# 原文
-----

しかし、加藤智大は、自分を「負け組」だと思い込んでいます。
本書の中で紹介されている加藤は、完全な「負け組」のようには決して見えません。
「負け組」と言われる方向に、自分から仕向けていたのではないかと思うほど、大人になってからの彼の人生は悪いものではなかったと思います。
元々能力のある加藤は、アルバイトから正社員に登用されていますが、驚くような安易な理由で辞めてしまいます。
また、加藤は、子供の頃からの友人にも恵まれ、会社での人間関係も特に悪いものではありません。
さらに、いろんなことを相談できる年上の同僚・藤川氏(仮名)もいます。
藤川氏は、加藤のことを思って優しくアドバイスをしてくれたり、時には本気で叱ってくれたりするのです。
加藤が自分のことを「負け組」だと思っていたのは、「彼女が出来ない」ことだったのかもしれません。
彼は女性にモテるかモテないか、彼女がいるかいないかに、とてもこだわっていたようです。
20代の男性なら、彼女が欲しくて当たり前だと思いますが、彼は女性との関りが全くなかったわけではありません。
加藤は、自分のことを「不細工」だと掲示板に書いていたようですが、事件後、報道の中で出た写真を見ても、イケメンとは言えないかもしれませんが、特別「不細工」なわけでもないと思います。
彼女が出来るチャンスはいくらでもあったと思います。
加藤は、頭が良くて、仕事も有能で、友達も多かったはずなのですが、それでも「孤独」を感じ続けています。
派遣という働き方
加藤が最後に働いていたのは、派遣の自動車工場でした。
200人ほどいる派遣社員が、150人派遣切りにあうのですが、加藤はその中に入っていました。
しかし、彼は仕事ができることとやはり人手が足りないからと、延長してくれと言われます。
派遣切りにあうこと自体は、彼はそれほどショックを受けたわけではないようで、次の派遣先を紹介してもらうことになっていました。
そのため、彼は自分が、まるでいつでも取り換えのきく部品のように感じたようです。
確かに、これは派遣社員としてはあまりいい気持のものではなかったと思います。
しかし、派遣とは、そういうものなのです。
正社員だけでは立ちいかないときに雇われて、いらなくなったら契約期間満了後に終了というのが普通。
途中で切られるのは別ですが、契約期間さえ守られていれば文句はいえないものです。
加藤のように、一旦切られて、やっぱり人が足りないから延長してくれというのは、かなり頭に来ると思いますが、嫌なら断る権利もあります。
派遣社員はもともと「取り換えのきく部品」でしかないのです。

-----

# 抜粋データ
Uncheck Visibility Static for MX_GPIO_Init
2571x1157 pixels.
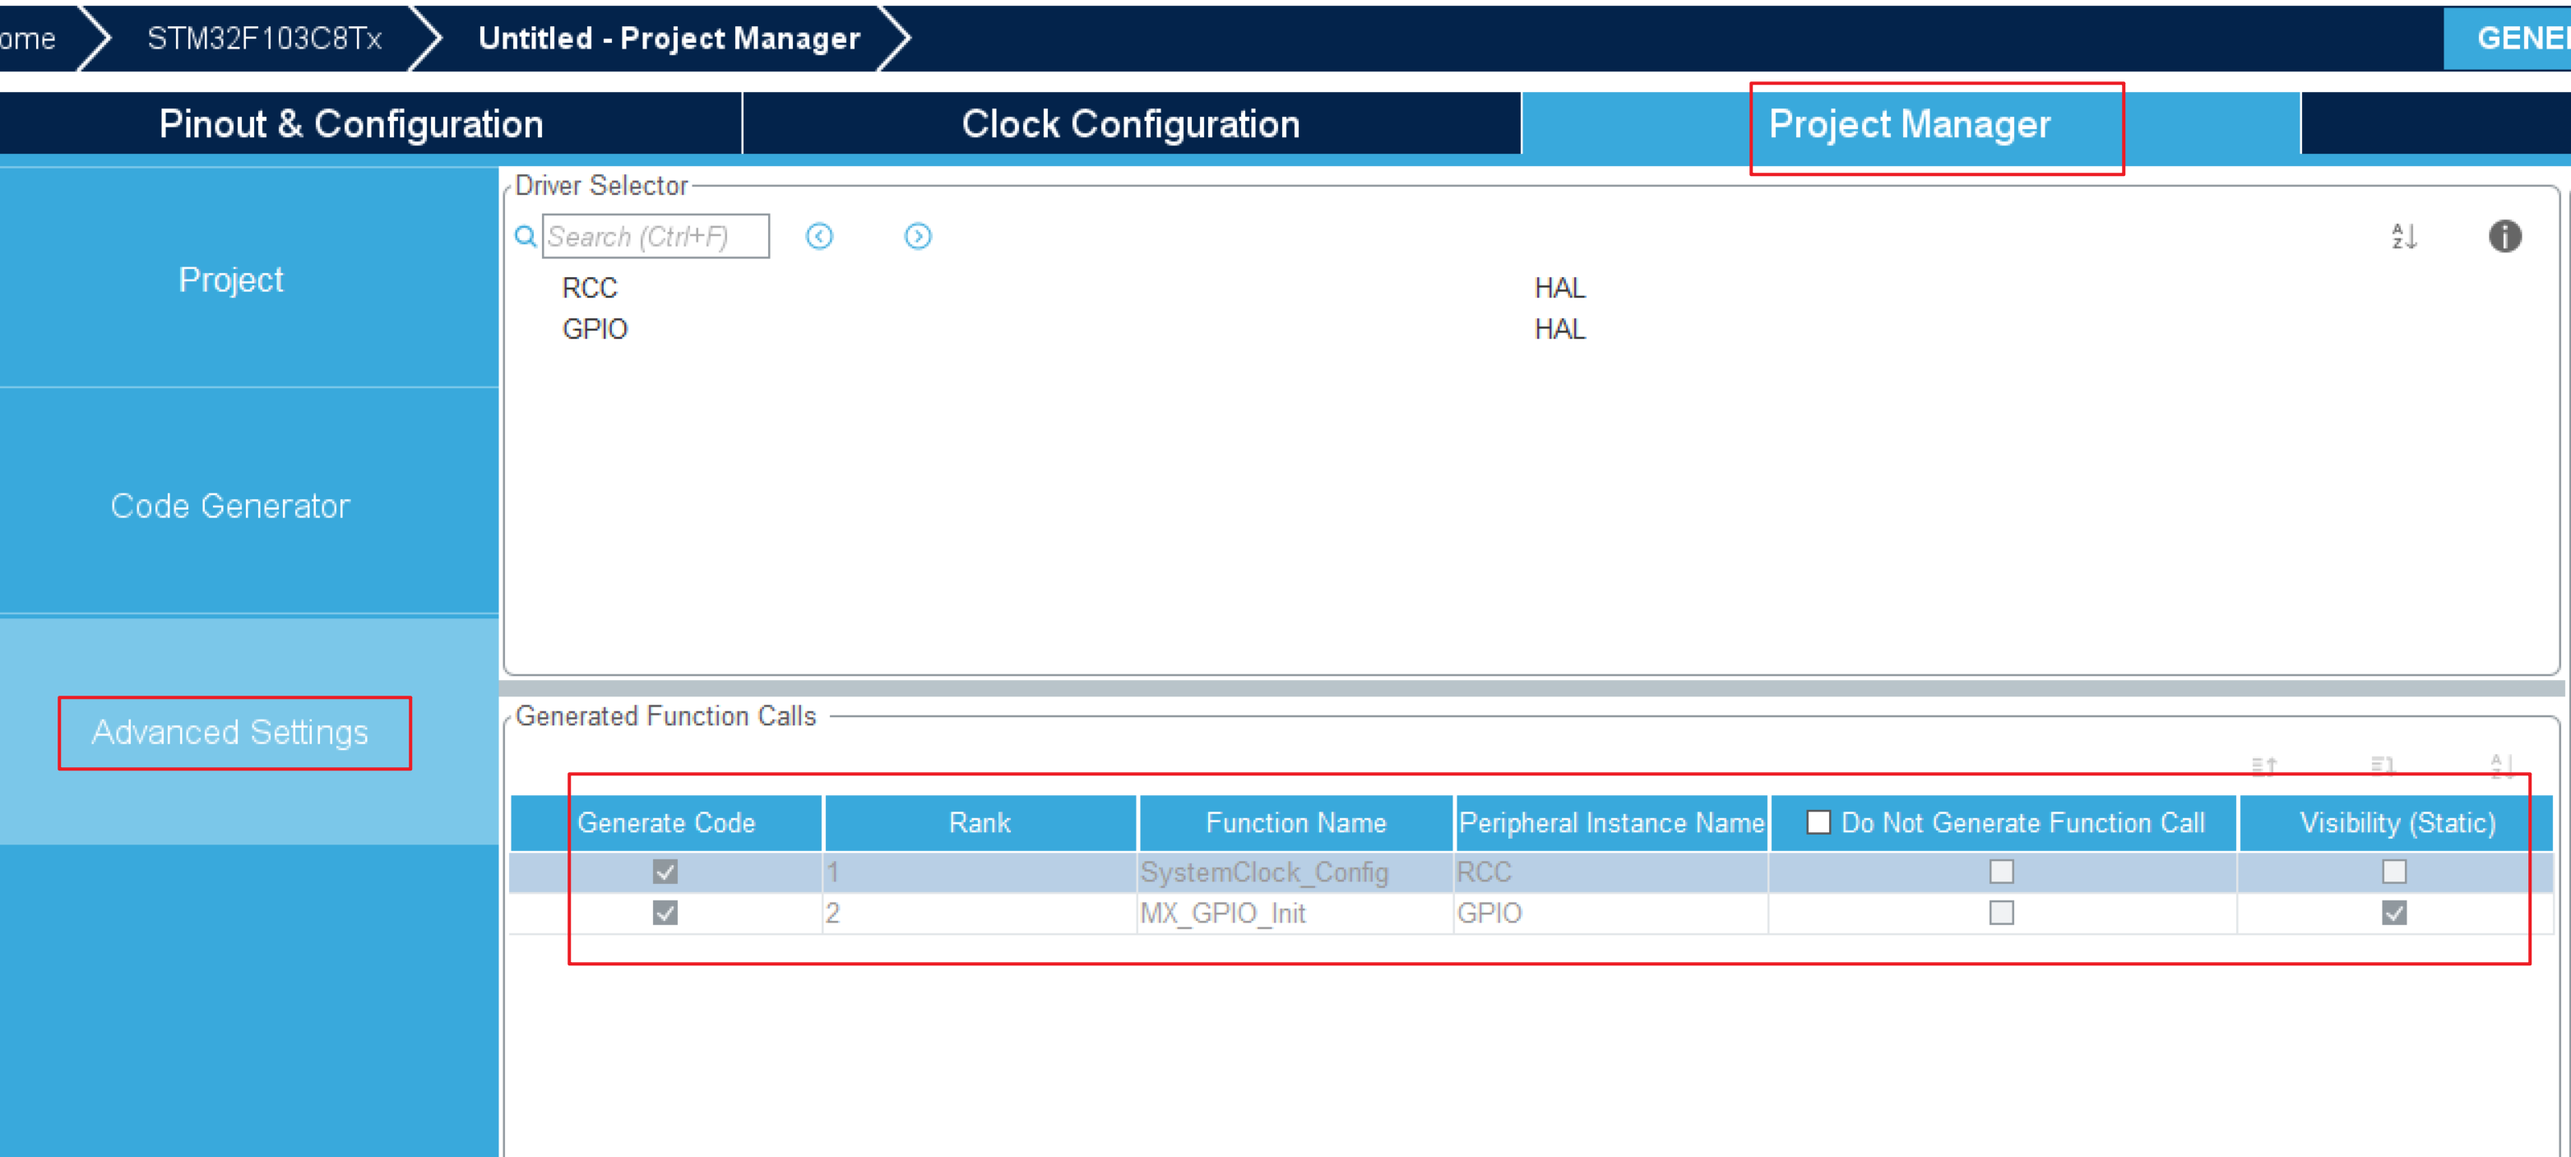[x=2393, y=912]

-----

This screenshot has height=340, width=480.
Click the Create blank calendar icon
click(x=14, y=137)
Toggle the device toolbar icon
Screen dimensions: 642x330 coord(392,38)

-----

# 課題
加藤智大についての原文から、「派遣切りにあうこと自体は、彼」を含む語句で始まり「と思いますが、嫌なら断る権利もあります。」で終わる部分を、一字も変えずに書き出すこと。

# 出力結果
派遣切りにあうこと自体は、彼はそれほどショックを受けたわけではないようで、次の派遣先を紹介してもらうことになっていました。
そのため、彼は自分が、まるでいつでも取り換えのきく部品のように感じたようです。
確かに、これは派遣社員としてはあまりいい気持のものではなかったと思います。
しかし、派遣とは、そういうものなのです。
正社員だけでは立ちいかないときに雇われて、いらなくなったら契約期間満了後に終了というのが普通。
途中で切られるのは別ですが、契約期間さえ守られていれば文句はいえないものです。
加藤のように、一旦切られて、やっぱり人が足りないから延長してくれというのは、かなり頭に来ると思いますが、嫌なら断る権利もあります。